Engineering Contradictions & Design Principles
Engineering Contradiction Analysis
1Extent of automation
If artificial intelligence algorithms are applied to process medical images and data, then the capability to assist clinical decision making is improved, but the risk of overfitting and acquiring clinically insignificant patterns increases when data is limited
Solution Approach 1:
The patent introduces a dual-engine architecture where a retrieval engine first identifies similar cases based on quantitative parameters, and a grading engine then evaluates the clinical significance of retrieved patterns. This intermediary grading mechanism filters out spurious patterns and ensures clinical relevance, resolving the contradiction between automated analysis and reliability.
Solution Approach 2:
The patent replaces traditional machine learning classification approaches with a similarity-based retrieval system using quantitative parameters. This substitution avoids the overfitting problems of training-based systems while maintaining automated analysis capabilities, as the system retrieves based on measured parameters rather than learned patterns from limited data.
2Loss of information
If traditional machine learning classification is used, then pattern extraction from medical data is improved, but the clinical significance of extracted patterns cannot be guaranteed
Solution Approach 1:
The grading engine serves as an intermediary that evaluates retrieved patterns for clinical significance. It assesses whether extracted patterns represent true disease characteristics or spurious correlations, ensuring that only clinically meaningful patterns are presented to clinicians.
Solution Approach 2:
The patent extracts specific quantitative parameters (e.g., nodule size, density, texture features) that have established clinical significance in radiology. By focusing on these clinically validated parameters rather than general pattern extraction, the system ensures clinical relevance while maintaining pattern extraction capability.
3Productivity
If limited medical data is used for analysis, then processing time and resource requirements are reduced, but the reliability of analysis decreases due to overfitting and insufficient data
Solution Approach 1:
The system creates a database of pre-processed medical images with extracted quantitative parameters that can be efficiently searched and retrieved. This copied representation allows rapid similarity searching without re-processing original images, maintaining high productivity while enabling reliable analysis through comprehensive parameter comparison.
4Loss of information
If quantitative parameters are extracted and stored in a database, then similar case retrieval capability is improved, but the system complexity increases
Solution Approach 1:
The system is segmented into distinct functional modules: image preprocessing module, parameter extraction module, database storage module, retrieval engine, and grading engine.

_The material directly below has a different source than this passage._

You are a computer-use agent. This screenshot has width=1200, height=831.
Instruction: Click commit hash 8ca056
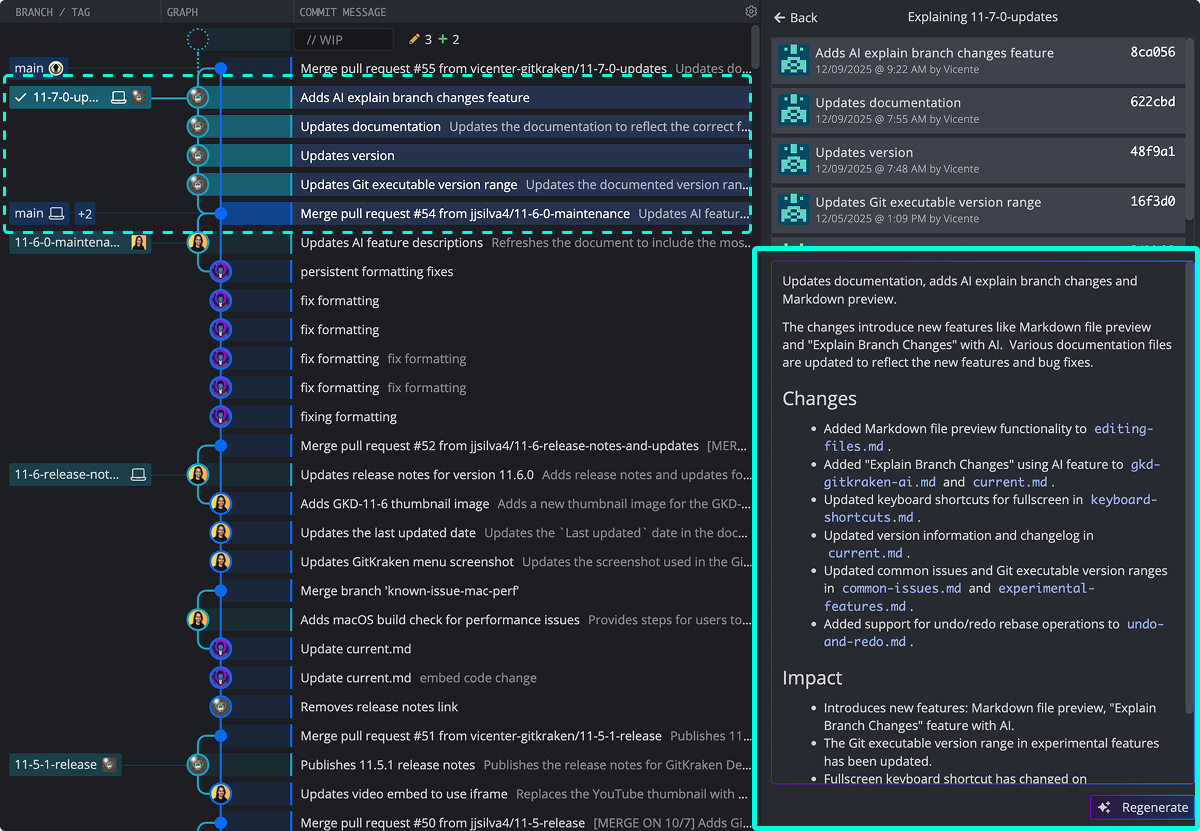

Each module handles a specific task, making the overall complex system manageable and maintainable while achieving high retrieval accuracy through specialized processing at each stage.
Data Source
AI summary
Disclosed herein is a computing system for performing medical image analysis. A computing system for performing medical image analysis according to an embodiment of the present invention includes at least one processor. The at least one processor performs image processing on a first medical image, and segments at least one anatomical region in the first medical image. The at least one processor generates a first quantitative parameter for the at least one anatomical region based on quantitative measurement conditions that can be measured in the first medical image, and stores the first quantitative parameter in a database in association with the first medical image and the at least one anatomical region.